ECLI:NL:GHDHA:2022:2205

Gerechtshof Den Haag

Datum uitspraak
15 november 2022
Publicatiedatum
4 november 2022
Zaaknummer
200.314.867/01
Instantie
Gerechtshof Den Haag
Type
Uitspraak
Rechtsgebied
Civiel recht; Burgerlijk procesrecht
Procedures
  • Hoger beroep
Vindplaatsen
  • Rechtspraak.nl
AI samenvatting door LexboostAutomatisch gegenereerd

Verzoek tot tenuitvoerlegging van een buitenlands arbitraal vonnis in Nederland

In deze zaak verzoekt Cryostar SAS, gevestigd in Hésingue, Frankrijk, om verlof tot tenuitvoerlegging van een buitenlands arbitraal vonnis in Nederland. Dit arbitraal vonnis, gewezen op 30 juni 2022 door de International Chamber of Commerce, betreft een geschil met Arnesco B.V., gevestigd in Rotterdam, over een onbetaalde factuur van € 40.007,50 voor reserveonderdelen voor een scheepstanker. Cryostar heeft Arnesco in de arbitrageprocedure zonder juridische bijstand aangeklaagd en is in het gelijk gesteld, waarbij Arnesco is veroordeeld tot betaling van het factuurbedrag, vertragingsrente, incassokosten en schadevergoeding. Arnesco heeft geen rechtsmiddel aangewend tegen het arbitrale vonnis en heeft niet vrijwillig voldaan aan de veroordeling.

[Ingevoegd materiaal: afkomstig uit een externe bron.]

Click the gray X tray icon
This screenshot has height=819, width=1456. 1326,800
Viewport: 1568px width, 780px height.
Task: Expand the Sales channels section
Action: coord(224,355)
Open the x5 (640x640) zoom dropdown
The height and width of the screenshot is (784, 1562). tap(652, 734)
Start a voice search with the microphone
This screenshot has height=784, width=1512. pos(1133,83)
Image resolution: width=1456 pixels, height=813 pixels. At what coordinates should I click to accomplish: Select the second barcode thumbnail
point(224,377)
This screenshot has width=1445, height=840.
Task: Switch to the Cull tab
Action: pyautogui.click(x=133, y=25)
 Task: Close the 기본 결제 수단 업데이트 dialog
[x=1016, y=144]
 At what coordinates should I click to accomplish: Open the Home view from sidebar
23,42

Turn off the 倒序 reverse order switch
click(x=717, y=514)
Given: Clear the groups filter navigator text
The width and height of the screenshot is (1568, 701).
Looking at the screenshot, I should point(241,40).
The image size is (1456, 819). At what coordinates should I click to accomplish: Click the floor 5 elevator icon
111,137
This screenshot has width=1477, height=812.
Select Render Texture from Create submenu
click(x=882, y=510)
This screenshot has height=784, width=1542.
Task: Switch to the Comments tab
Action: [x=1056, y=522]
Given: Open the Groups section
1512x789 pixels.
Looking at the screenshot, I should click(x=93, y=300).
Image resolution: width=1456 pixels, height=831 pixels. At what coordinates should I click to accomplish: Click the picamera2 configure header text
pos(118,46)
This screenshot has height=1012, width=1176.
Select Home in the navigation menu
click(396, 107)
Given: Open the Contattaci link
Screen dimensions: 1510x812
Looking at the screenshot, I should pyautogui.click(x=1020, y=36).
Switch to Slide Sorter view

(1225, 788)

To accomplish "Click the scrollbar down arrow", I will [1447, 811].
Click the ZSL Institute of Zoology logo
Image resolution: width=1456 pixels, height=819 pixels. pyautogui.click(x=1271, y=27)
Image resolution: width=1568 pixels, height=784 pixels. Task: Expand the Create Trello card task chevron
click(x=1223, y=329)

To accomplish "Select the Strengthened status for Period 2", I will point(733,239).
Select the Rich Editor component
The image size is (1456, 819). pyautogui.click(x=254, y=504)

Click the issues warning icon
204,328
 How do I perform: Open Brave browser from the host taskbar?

Het hof heeft vastgesteld dat Cryostar aan de vereisten voor tenuitvoerlegging voldoet, ondanks dat Arnesco niet is verschenen in de procedure. Het hof heeft de documenten die Cryostar heeft overgelegd, waaronder de orderbevestiging en de algemene voorwaarden, als voldoende beschouwd om de arbitrageovereenkomst te bevestigen. Het hof oordeelt dat er geen gronden zijn om de tenuitvoerlegging te weigeren en verleent Cryostar het gevraagde verlof. Arnesco wordt bovendien veroordeeld in de kosten van de procedure. De beschikking is gegeven op 15 november 2022 en is uitvoerbaar bij voorraad.

Uitspraak

GERECHTSHOF DEN HAAG

Civiel recht
Zaaknummer : 200.314.867/01
beschikking van 15 november 2022
in de zaak van
Cryostar SAS,
gevestigd te Hésingue, Frankrijk,
verzoekster,
advocaat: mr. K.K. Bink te Amsterdam,
tegen
Arnesco B.V.,
gevestigd en kantoorhoudende te Rotterdam,
verweerster,
niet verschenen.
Het hof zal partijen hierna Cryostar en Arnesco noemen.

1.De zaak in het kort

1.1
Cryostar verzoekt verlof om een tussen haar en Arnesco gewezen buitenlands arbitraal vonnis in Nederland ten uitvoer te leggen.
1.2
Het hof wijst dat verzoek toe, omdat aan alle vereisten is voldaan.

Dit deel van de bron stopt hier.